Оцепенело, как во сне, я двигалась обратным ходом. Та же кладовка, та же кухня, та же маленькая раковина – никаких признаков горячей воды. Всё то же. Только я совсем, совсем другая…
Не в силах уйти, я вернулась в большую комнату и посмотрела в окно. Далеко, как и тогда, увидела башни Кремля, перед ними – гостиницу «Россия», которой в те времена еще не было – Зарядье кишело в яме огромной вороньей слободкой. Тем же кривым коленом уходил к Яузе переулок с церковью Петра и Павла. У двери большой комнаты на полу лежала незамеченная мной вначале огромная куча чёрных и белых сухарей, как гора черепов на картине Верещагина… Кто-то сухари сушил. Похоже, не понадобились…
– Пойдём, хватит! – решительно прервала сон-явь подруга.
Вышли на лестницу. В соседней квартире всё та же пара вертела в четырёх руках корыто, по-видимому, решая, забирать его или нет. Я спросила:
– Вы жили в этой квартире?
– Я жил в этой квартире. В этой комнате, – сказал он.
– Я жила на третьем этаже, – смущённо сказала она.
Так вот оно что. Жили на разных этажах, а сюда явились вместе перебирать старый хлам.
Я спросила мужчину:
– А сколько лет вы жили в этой квартире?
– Пять.
– Вы знали Вернера Ивановича?
– Кого-кого?
– Вернера Ивановича Вернера.

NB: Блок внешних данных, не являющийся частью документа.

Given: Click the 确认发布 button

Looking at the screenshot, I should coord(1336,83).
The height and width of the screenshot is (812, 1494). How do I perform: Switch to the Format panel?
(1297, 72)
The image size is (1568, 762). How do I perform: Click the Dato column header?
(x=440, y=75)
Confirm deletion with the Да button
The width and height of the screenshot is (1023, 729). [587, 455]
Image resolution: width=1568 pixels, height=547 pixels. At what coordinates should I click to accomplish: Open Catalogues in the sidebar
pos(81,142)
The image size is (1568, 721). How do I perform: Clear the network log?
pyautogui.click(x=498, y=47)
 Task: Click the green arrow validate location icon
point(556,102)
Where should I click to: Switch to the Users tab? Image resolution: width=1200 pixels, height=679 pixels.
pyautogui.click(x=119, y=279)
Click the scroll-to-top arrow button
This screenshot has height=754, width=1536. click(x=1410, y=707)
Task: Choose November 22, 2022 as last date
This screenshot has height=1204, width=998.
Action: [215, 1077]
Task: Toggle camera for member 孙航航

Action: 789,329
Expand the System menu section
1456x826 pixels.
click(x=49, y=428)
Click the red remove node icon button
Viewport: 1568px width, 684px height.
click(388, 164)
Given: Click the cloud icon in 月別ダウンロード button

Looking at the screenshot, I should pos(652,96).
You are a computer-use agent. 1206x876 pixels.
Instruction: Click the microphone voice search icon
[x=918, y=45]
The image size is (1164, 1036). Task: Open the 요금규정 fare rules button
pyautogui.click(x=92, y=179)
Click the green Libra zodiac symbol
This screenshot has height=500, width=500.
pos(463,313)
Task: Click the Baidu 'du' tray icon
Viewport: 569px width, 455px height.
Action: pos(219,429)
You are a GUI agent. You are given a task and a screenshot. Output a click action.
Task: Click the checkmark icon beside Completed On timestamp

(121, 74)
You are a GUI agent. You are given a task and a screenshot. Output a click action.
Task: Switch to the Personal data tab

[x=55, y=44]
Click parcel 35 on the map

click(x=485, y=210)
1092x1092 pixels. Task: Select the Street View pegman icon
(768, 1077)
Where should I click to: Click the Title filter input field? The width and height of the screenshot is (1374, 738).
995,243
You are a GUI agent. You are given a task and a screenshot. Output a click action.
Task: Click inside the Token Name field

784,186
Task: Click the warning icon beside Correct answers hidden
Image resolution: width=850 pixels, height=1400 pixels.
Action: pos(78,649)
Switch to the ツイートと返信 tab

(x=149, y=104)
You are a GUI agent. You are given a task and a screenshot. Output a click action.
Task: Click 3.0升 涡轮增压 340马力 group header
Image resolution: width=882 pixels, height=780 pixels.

У него были жена Анна и дочь Людмила.
– Аа-а-а, Анна… Да, они жили с Людмилой вон в тех комнатах, а муж умер ещё до меня.
– Да, они жили здесь, – с этими словами я вошла в первую из двух смежных комнат квартиры № 14 и увидела… круглый стол. Это был массивный, добротный круглый стол с толстыми ногами, солидными перекрещивающимися перекладинами, со щелью посередине – во время праздников стол «разводили», как мост, и вставляли между половинками доску; тогда из круглого он становился овальным… Видимо, давно не в чести: шершавый, заляпанный штукатуркой, с одного бока свешивается заскорузлая клеёнка…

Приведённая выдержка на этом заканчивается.